Le truppe dell’esercito contro quelle dei minatori in sciopero. Dai faldoni dell’archivio nazionale britannico – che nei giorni scorsi ha rilasciato preziosi documenti prodotti dal governo di Margaret Thatcher – emergono alcuni scritti che dimostrano come, almeno in un paio di occasioni, l’allora primo ministro, la ‘Lady di Ferro’ scomparsa nel 2013, avesse pensato di usare militari e mezzi blindati per porre freno agli scioperi nelle miniere. Era il1984 e le proteste stavano mettendo in ginocchio il Paese, con il timore anche di ripercussioni sulle scorte di cibo e di elettricità. “Dovremmo usare almeno 2.800 uomini per poter trasportare il carbone verso le stazioni di smistamento”, scrisse la leader dei conservatori di allora, lasciando intendere che, tuttavia, l’esercito avrebbe anche potuto offrire qualche servizio in più. Come, perché no, reprimere eventuali rivolte. Sempre dai documenti del governo, emerge come questa ultima opzione, in realtà, fosse considerata come proprio l’ultima delle soluzioni, anche in seguito all’intervento di un ministro che a verbale fece notare: “Ormai è dagli anni Cinquanta che in questo Paese l’esercito non viene utilizzato per mettere a tacere uno sciopero. Un suo eventuale utilizzo metterebbe a repentaglio la sicurezza e creerebbe ulteriori disordini”.

Eppure lo stato di emergenza era nella mente della Lady di Ferro, preoccupata, in quei giorni, anche per il supporto sovietico allo sciopero dei minatori. L’argomento fu anche al centro di alcuni incontri con Gorbaciov, proprio a Downing Street, e il timore di Thatcher nasceva da alcune indiscrezioni giunte dall’MI5, una delle sezioni dei servizi segreti britannici. Le preoccupazioni del primo ministro, comunque, pare avessero un riscontro nella realtà. Sempre alcuni documenti riservati provenienti dall’archivio nazionale indicano in “milioni di dollari” il flusso di denaro che, dalle terre russe, cercò di arrivare ai minatori dello Yorkshire e di altre parti del Regno Unito. Almeno una transazione, di oltre un milione 200mila dollari, fu bloccata da una banca svizzera dopo le rimostranze britanniche. Mentre sono trasparenti e documentati quei fondi provenienti dai sindacati dell’allora Unione sovietica e destinati alle ‘unions’ dei minatori e dei lavoratori portuali, anch’essi in agitazione.

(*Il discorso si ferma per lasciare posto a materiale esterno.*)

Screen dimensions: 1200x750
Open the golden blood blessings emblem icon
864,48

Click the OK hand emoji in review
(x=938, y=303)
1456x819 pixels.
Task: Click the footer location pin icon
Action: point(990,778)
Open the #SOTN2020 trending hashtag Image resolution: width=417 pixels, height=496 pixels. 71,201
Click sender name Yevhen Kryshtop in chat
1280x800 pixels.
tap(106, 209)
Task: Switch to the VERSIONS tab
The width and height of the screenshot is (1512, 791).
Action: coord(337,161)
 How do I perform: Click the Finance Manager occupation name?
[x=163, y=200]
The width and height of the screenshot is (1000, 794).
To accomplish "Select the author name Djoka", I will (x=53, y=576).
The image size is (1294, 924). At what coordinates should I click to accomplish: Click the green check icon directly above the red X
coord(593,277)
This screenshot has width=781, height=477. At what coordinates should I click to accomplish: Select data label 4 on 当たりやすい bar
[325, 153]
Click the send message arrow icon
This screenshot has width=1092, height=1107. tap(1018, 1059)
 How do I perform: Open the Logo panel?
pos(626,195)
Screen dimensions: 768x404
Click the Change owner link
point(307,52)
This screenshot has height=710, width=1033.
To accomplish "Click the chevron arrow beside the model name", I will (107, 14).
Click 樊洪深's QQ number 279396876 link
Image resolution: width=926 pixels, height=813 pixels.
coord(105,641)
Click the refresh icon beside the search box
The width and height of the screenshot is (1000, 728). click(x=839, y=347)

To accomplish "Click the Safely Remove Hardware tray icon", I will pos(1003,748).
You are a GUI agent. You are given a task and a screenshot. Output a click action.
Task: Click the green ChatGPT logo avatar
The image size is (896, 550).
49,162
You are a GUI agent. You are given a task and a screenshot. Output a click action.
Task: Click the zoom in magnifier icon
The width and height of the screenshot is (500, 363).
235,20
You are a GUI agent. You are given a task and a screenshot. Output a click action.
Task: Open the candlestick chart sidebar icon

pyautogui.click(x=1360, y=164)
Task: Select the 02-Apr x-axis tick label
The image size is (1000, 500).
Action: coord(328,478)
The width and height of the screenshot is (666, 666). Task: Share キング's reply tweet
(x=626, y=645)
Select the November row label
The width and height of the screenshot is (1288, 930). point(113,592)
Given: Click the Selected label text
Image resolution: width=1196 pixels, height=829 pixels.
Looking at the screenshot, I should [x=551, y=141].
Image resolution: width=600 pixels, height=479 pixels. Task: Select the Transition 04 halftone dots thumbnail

Infine, ultimo fronte sul quale si stanno concentrando gli storici in questi giorni è quello di Mandela e del vero ruolo del primo ministro Thatcher nella causa per la sua libertà. Nel 1984, l’allora presidente sudafricano Pieter Willem Botha fu invitato a Londra e andò a colloquio proprio con Thatcher. L’elemento più sorprendente emerso in questi giorni è che nessuna delle trascrizioni degli incontri riporterebbe un reale interessamento o appoggio alla causa di Mandela da parte del primo ministro britannico. Il nome del futuro presidente, il primo nero della storia sudafricana e uno dei difensori dei diritti di tutti in quel Paese, appare nelle trascrizioni – anche se non tutti gli incontri furono registrati – pochissime volte e solo in brevi passaggi. Poi Thatcher incontrò Mandela nel luglio del 1990, a Downing Street, dopo che era stato liberato. Tante mani furono strette e tante fotografie furono scattate, ma ora la lettura di documenti tenuti segreti per trent’anni potrebbe dare un significato diverso a quei sorrisi su pellicola.